Reginald VelJohnson in DUNDEE.

 
 R. Darrell Hunter in PRETTY WOMAN.

That's what I call pretty fuckin' specific.  Therefore, I believe my case is closed, and from this point forward, instead of referring to PRETTY WOMAN as "the benchmark for romantic comedy," "the Julie Roberts hooker movie," or "obligatory date night viewing," we can now refer to it by its proper title:  "the American remake of CROCODILE DUNDEE."

5 comments:

Daniel Wallin said...

The "punch" sound FX in Crocodile Dundee is extraordinary. Like the colliding of comets or the almighty CRACK of a new universe being formed.

Cannon said...

I've got another one for ya:

The famous necklace scene where Gere playfully snaps the box shut on Robert's fingers ...as a visual metaphor of the croc that snaps its jaws on Linda Kozlowski's necklaced Nokia.

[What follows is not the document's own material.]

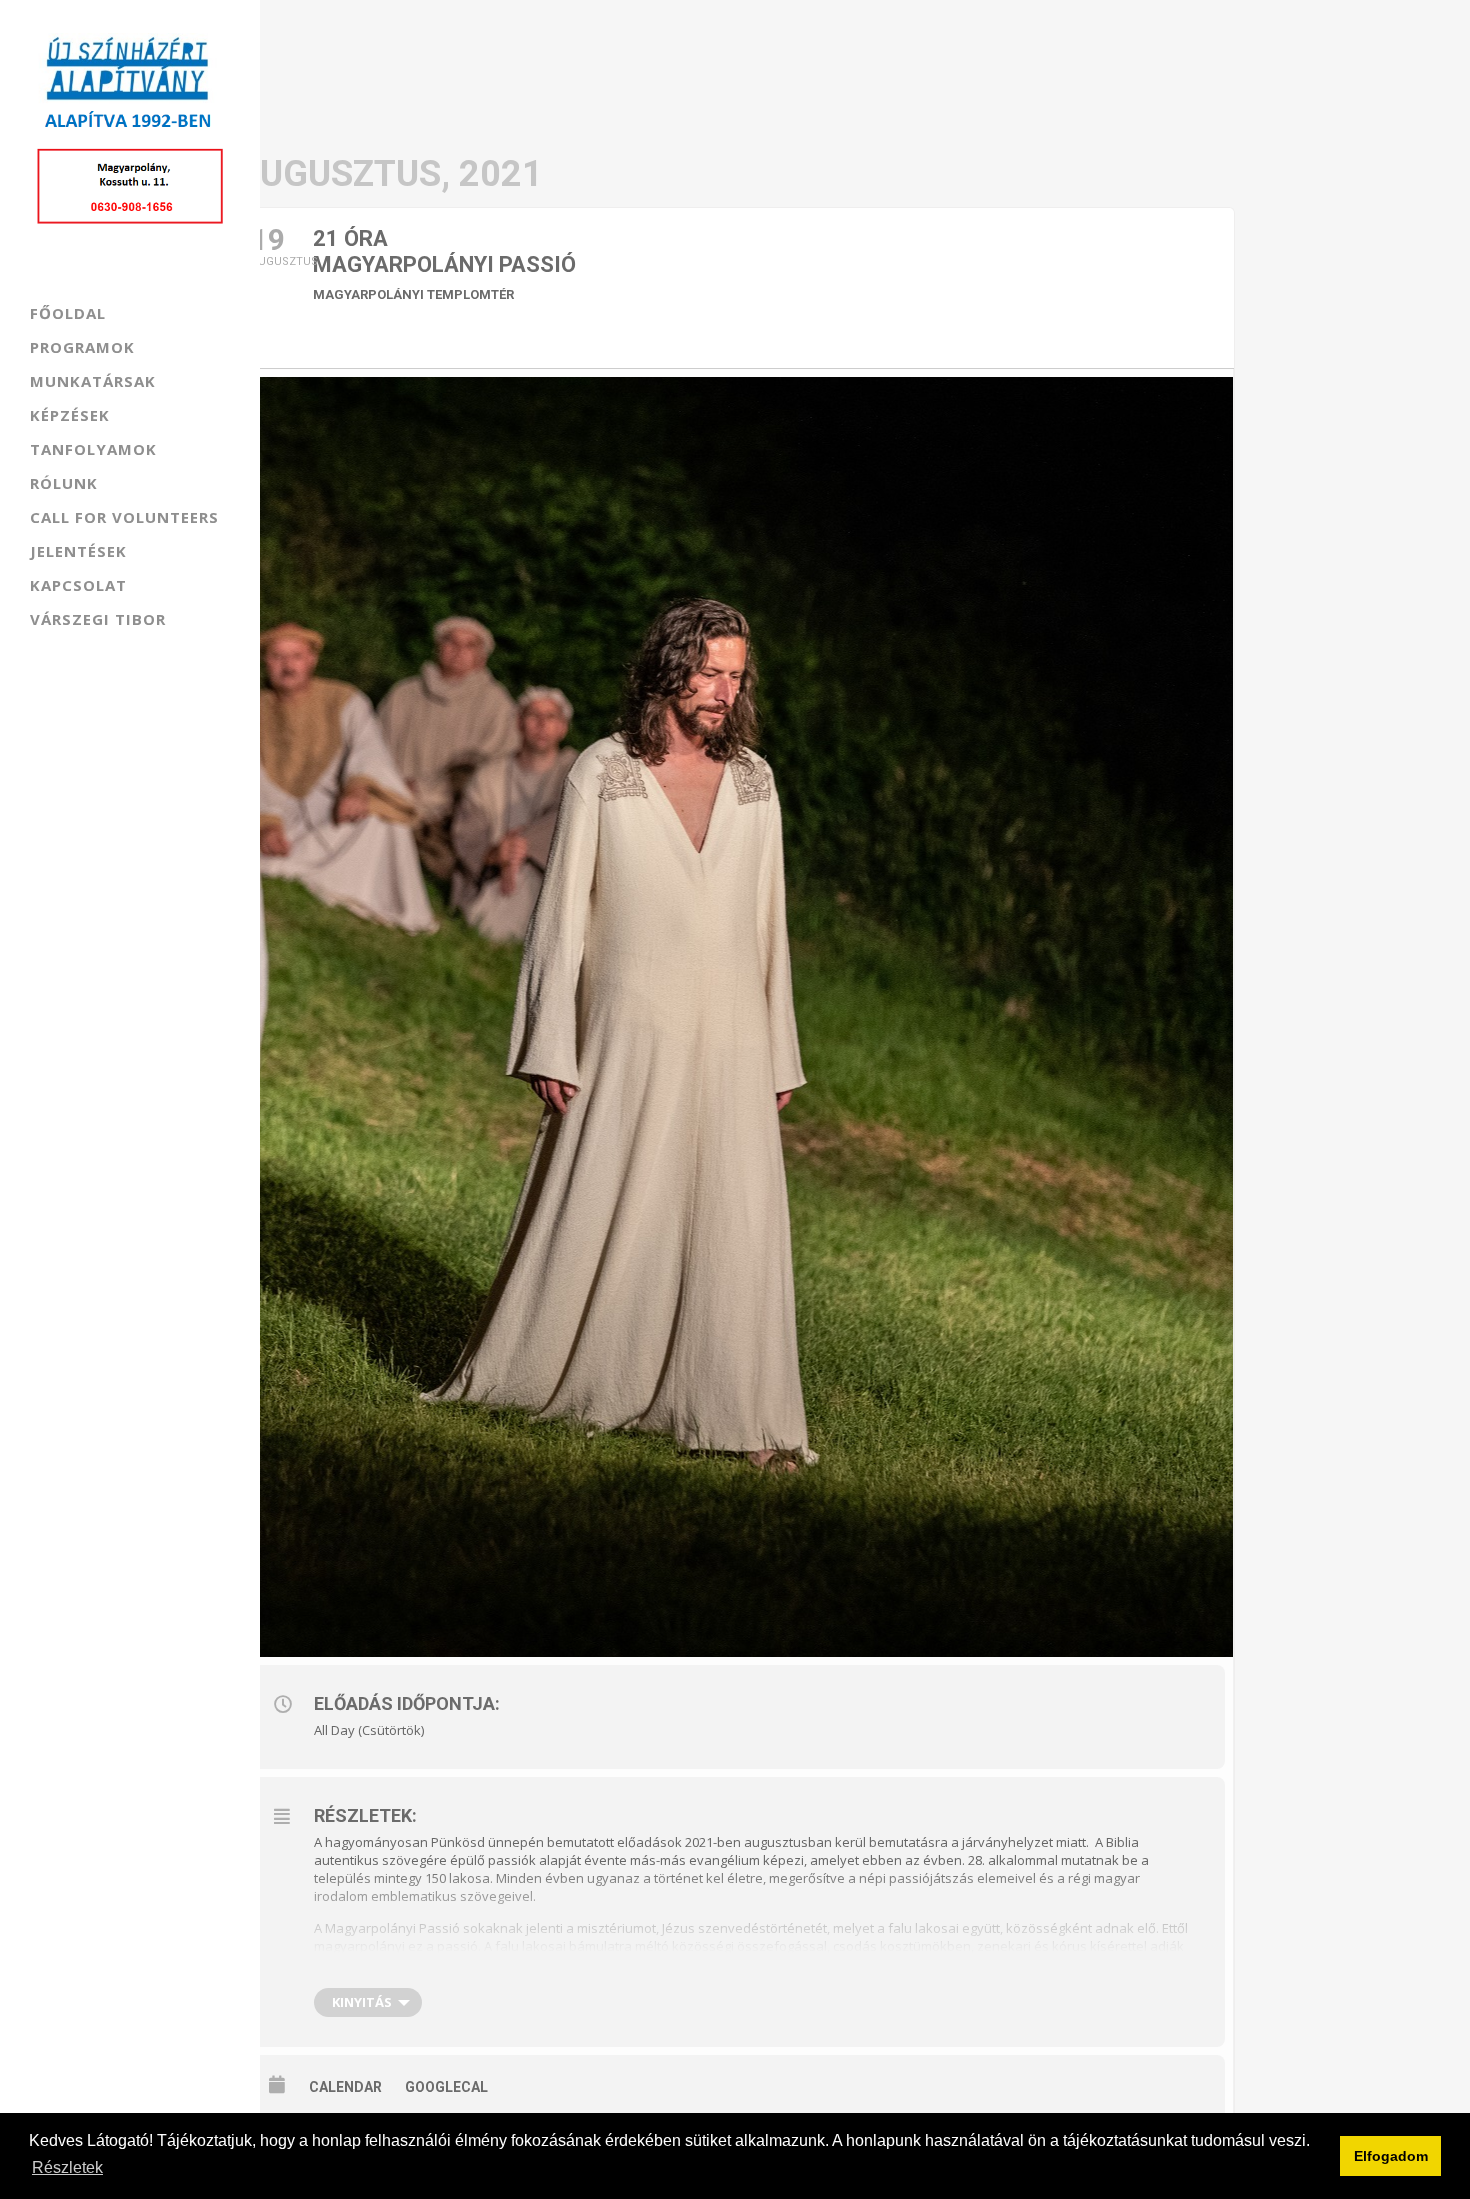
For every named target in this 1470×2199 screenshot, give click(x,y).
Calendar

Thin? Maybe. But I'm throwin' it out there nonetheless.

Sean Gill said...

Daniel,

I always thought Croc Dundee was a purveyor of higher cosmic truths- now I know why– WHOMMP! KRAKKK!


Cannon,

I'm gonna go ahead and say you're right on the money there. Good one!

J.D. Lafrance said...

I'm just gonna go ahead and say it - at that moment in time, Linda Kozlowski was hotter than Julia Roberts. That scene where she almost gets zapped by the croc. Wow.

Not surprisingly, both movies have not aged well at all.

Interesting comparison, though. I had no idea!

Sean Gill said...

J.D.,

I'll cast another vote for Kozlowski! Besides, Julia Roberts never did a John Carpenter movie (Linda's in VILLAGE OF THE DAMNED).